What Iran Might Do in War
As the U.S. reaches military readiness to strike, Israel braces for a longer conflict — one in which success in Tehran would be measured by the regime’s survival
How Israel Feels Today
The mood in Tel Aviv over the past 48 hours has shifted dramatically. Television news opens, day after day, with the prospect of an American strike — presented as almost definite. Quietly, many are being called to reserve service. Even the traffic feels a bit light.
This time feels different from previous rounds with Iran over the last three years. “In a little while, there’ll be war,” a 63 year-old told me at a falafel stand on Ibn Gabirol Street in Tel Aviv — a conversation he opened, without me asking a single question. “And then everything is going to be fine.” Elsewhere, that might sound like a paradox; in Israel, it makes a certain sense. Israelis saw some amount of devastation in the 12-day war with Iran in June 2025, but they also learned the limitations of the Iranian threat. Now, if the U.S. leads the charge against the Islamic Republic, this war could reshape the region — potentially for the better. That assessment reflects a broad Israeli political consensus — right, center, and left — as does the perception of Iranian regime as an arch-enemy.
A constant tension surrounds travel abroad. The assumption is that if war breaks out, flights in and out of the country would stop. People currently overseas on business may find themselves stuck, looking for yachts from Greece or Cyprus to bring them home (this is what happened last time); those who want or need to leave may have to consider the same.

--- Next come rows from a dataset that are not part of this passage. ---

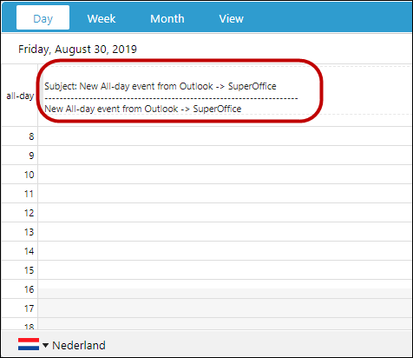This screenshot has width=413, height=358.
Task: Select the 11 o'clock time slot
Action: [x=225, y=194]
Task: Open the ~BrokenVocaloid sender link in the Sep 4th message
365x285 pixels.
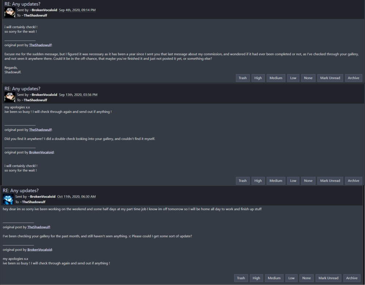Action: pyautogui.click(x=43, y=10)
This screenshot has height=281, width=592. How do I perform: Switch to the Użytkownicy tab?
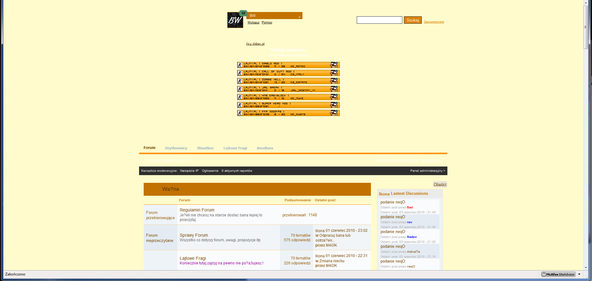[x=176, y=148]
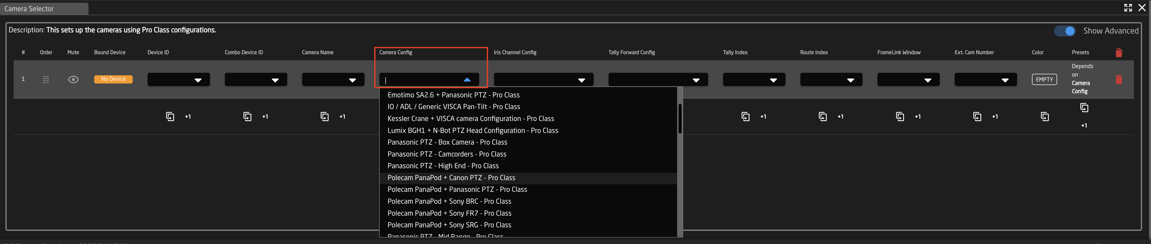Open the Tally Forward Config dropdown
The width and height of the screenshot is (1151, 244).
click(658, 80)
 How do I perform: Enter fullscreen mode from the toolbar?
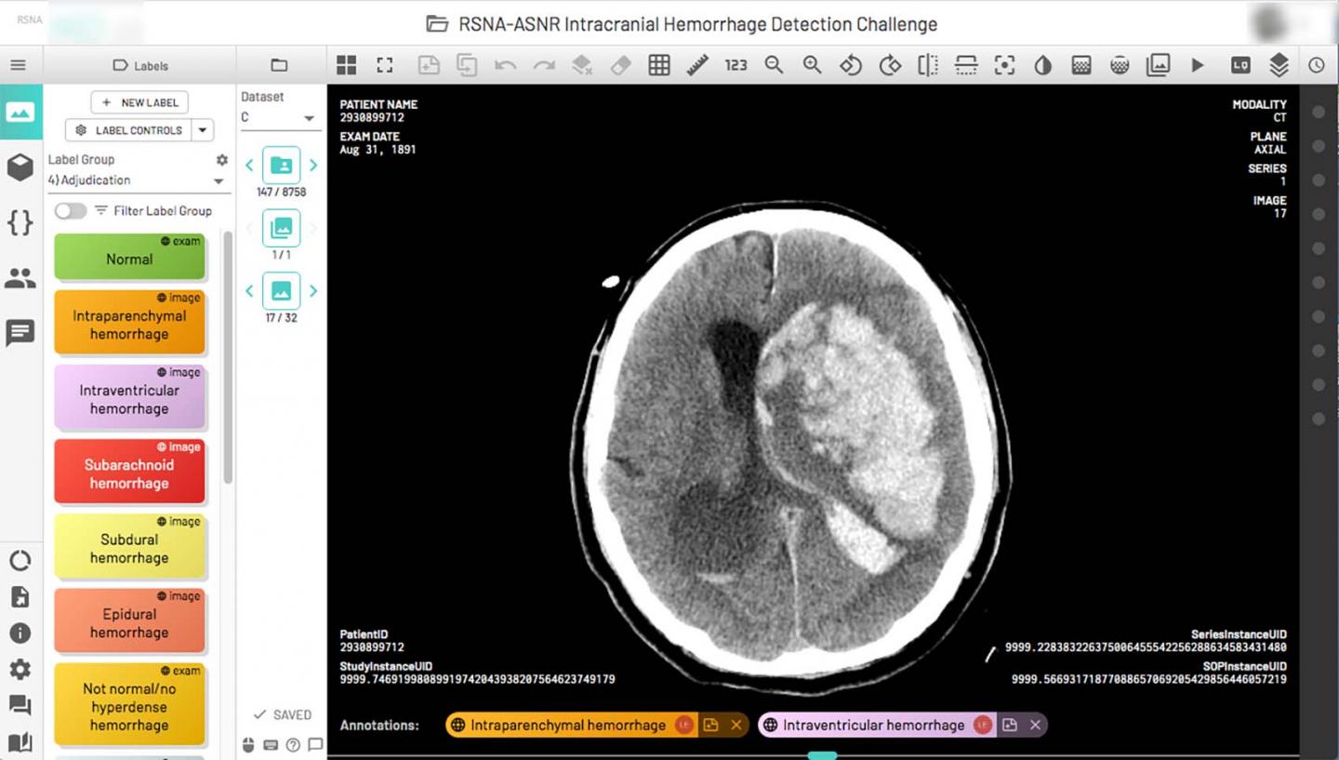(385, 65)
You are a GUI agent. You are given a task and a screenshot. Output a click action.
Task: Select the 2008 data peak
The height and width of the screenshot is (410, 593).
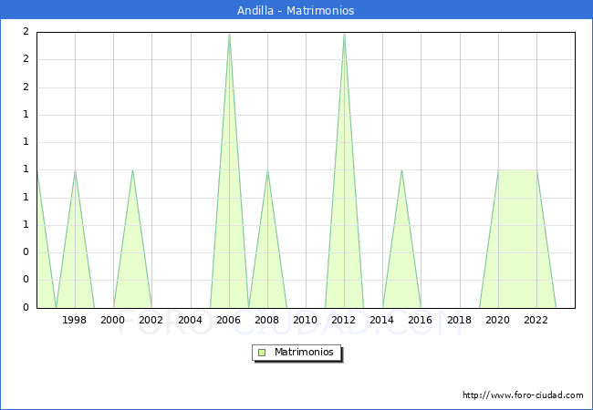tap(267, 170)
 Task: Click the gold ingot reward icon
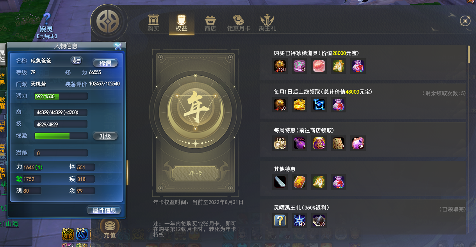300,105
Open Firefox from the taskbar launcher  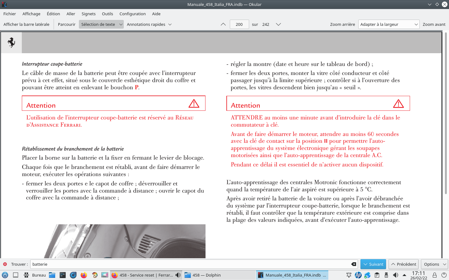84,275
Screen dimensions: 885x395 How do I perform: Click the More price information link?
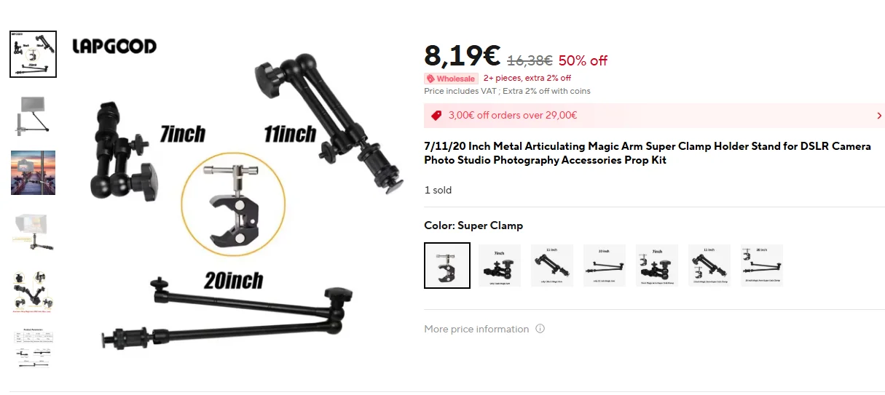476,329
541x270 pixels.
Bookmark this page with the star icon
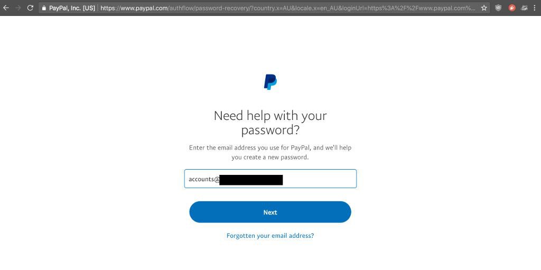484,7
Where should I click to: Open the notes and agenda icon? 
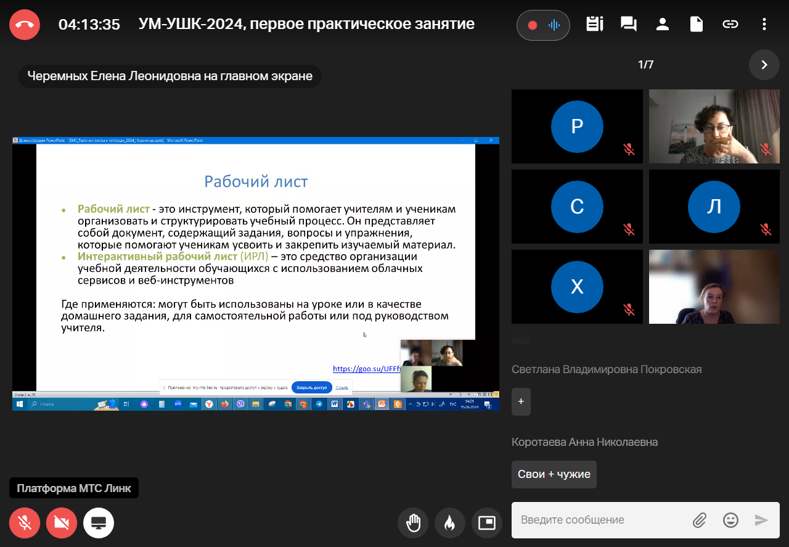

The country is bracing for another chapter in this war — but this should not be overstated: restaurants are full, coffee shops busy, joggers moving along the Tel Aviv Tayelet as usual. And yet, the tension is unmistakable. The most desired commodity is a sense of timing — of when this will all begin.
Israel is at peak readiness ahead of the possibility of an American strike — in effect, a joint U.S.–Israeli operation against the Iranian regime. American forces across the Middle East are in a posture not seen in a decade. The aircraft carrier USS Gerald R. Ford, the largest in the world, is moving eastward in the Mediterranean to join the USS Abraham Lincoln (already in position), and dozens of strike and intelligence aircraft have been transferred to the region over the past week. CBS News reported that U.S. forces could be ready for action as soon as this weekend, even as no final decision has been made.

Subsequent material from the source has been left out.